## START Text shown
Function Get-DistributedSwitchPortGroup
{
    <#
    .SYNOPSIS
        Get Distributed Virtual Port Groups (DVPG) by name or vDS.
    .DESCRIPTION
        Get Distributed Virtual Port Groups (DVPG) by name or vDS.
    .PARAMETER Name
        Name of the DVPG to retrieve supports wildcards.
    .PARAMETER DistributedSwitch
        Name of vDS to retrive the DVPG for.
    .EXAMPLE
        Get-DistributedSwitchPortGroup -Name PG02
    .EXAMPLE
        Get-DistributedSwitchPortGroup -DistributedSwitch vDS01
    #>
    [CmdletBinding()]
    param(
        [Parameter(Mandatory=$false
        ,   ValueFromPipelineByPropertyName=$true
        ,   ValueFromPipeline=$true)]
        [String]
        $NAME
    ,   [Parameter(Mandatory=$false
        ,   ValueFromPipelineByPropertyName=$true)]
        [String]
        $DistributedSwitch
    )
    Begin
    {
        $extraparams=@{}
        $extraparams["Property"] = @(
             'Name'
        ,    'Config.Description'
        ,    'Config.Type'
        ,    'Config.DefaultPortConfig'
        ,    'Config.DistributedVirtualSwitch'
        ,    'VM'
        ,    'PortKeys'
        ,    'AlarmActionsEnabled'
        )
        IF ($DistributedSwitch)
        {
            $vDSMoRef = Get-view -Property Name `
                -ViewType "VmwareDistributedVirtualSwitch" `
                -filter @{'Name'=$DistributedSwitch}`
                -verbose:$false | 
                Select-Object -ExpandProperty MoRef|Select-Object -ExpandProperty Value
            If ($Name)
## END Text shown
## START Data provided
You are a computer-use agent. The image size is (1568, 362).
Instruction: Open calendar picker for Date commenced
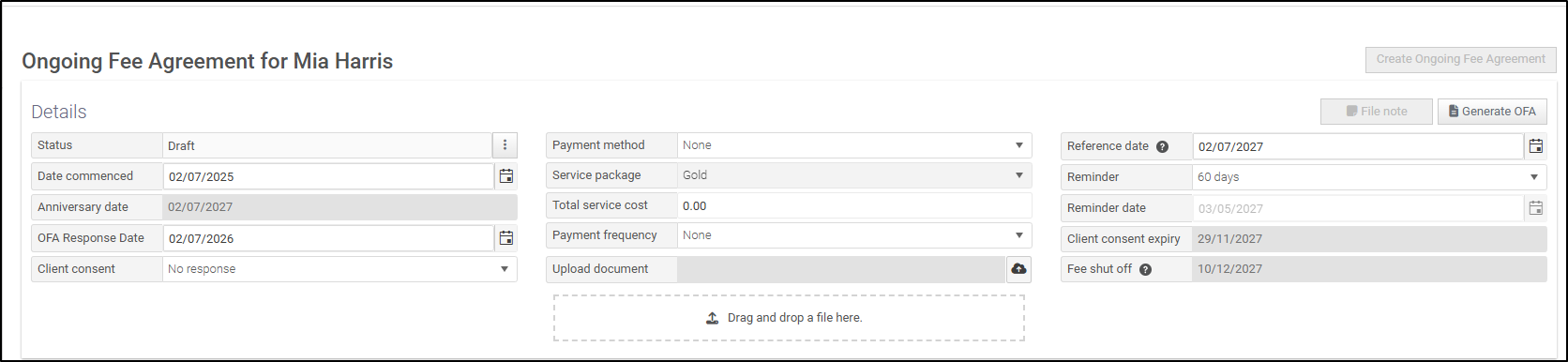[x=506, y=176]
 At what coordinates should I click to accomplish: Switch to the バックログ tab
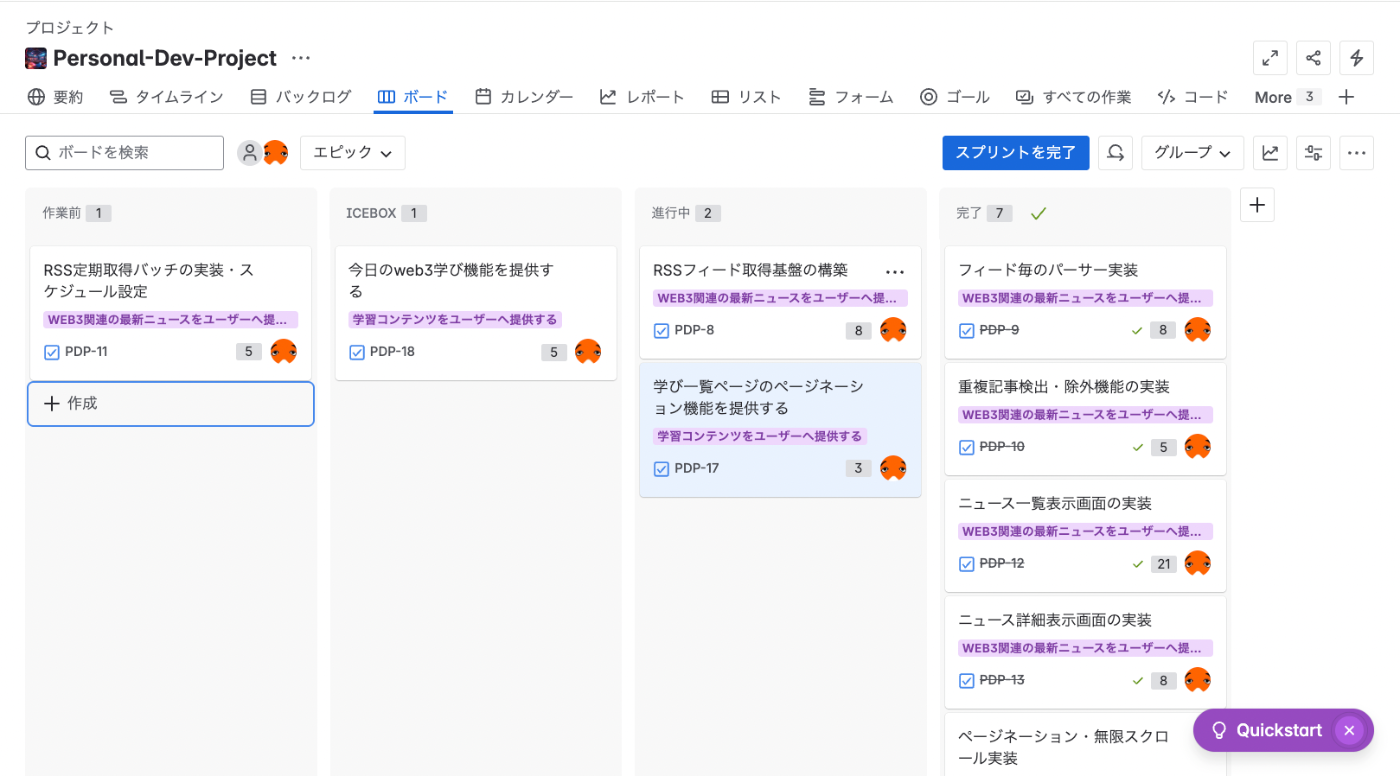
## END Data provided
Exercise requirements
a: Copy out, word for word, the stretch of the Get-DistributedSwitchPortGroup function from "Function Get-DistributedSwitchPortGroup" through "the DVPG for.".
b: State whether each statement agrees with the Get-DistributedSwitchPortGroup function, answering yes or no and quoting the deciding words: (i) The $NAME parameter is mandatory. (ii) 'PortKeys' is one of the properties requested. (iii) Get-view is called with the view type "VmwareDistributedVirtualSwitch".

Answers per task
a:
Function Get-DistributedSwitchPortGroup
{
    <#
    .SYNOPSIS
        Get Distributed Virtual Port Groups (DVPG) by name or vDS.
    .DESCRIPTION
        Get Distributed Virtual Port Groups (DVPG) by name or vDS.
    .PARAMETER Name
        Name of the DVPG to retrieve supports wildcards.
    .PARAMETER DistributedSwitch
        Name of vDS to retrive the DVPG for.

b:
(i) No: "[Parameter(Mandatory=$false"
(ii) Yes: "'PortKeys'"
(iii) Yes: "-ViewType "VmwareDistributedVirtualSwitch""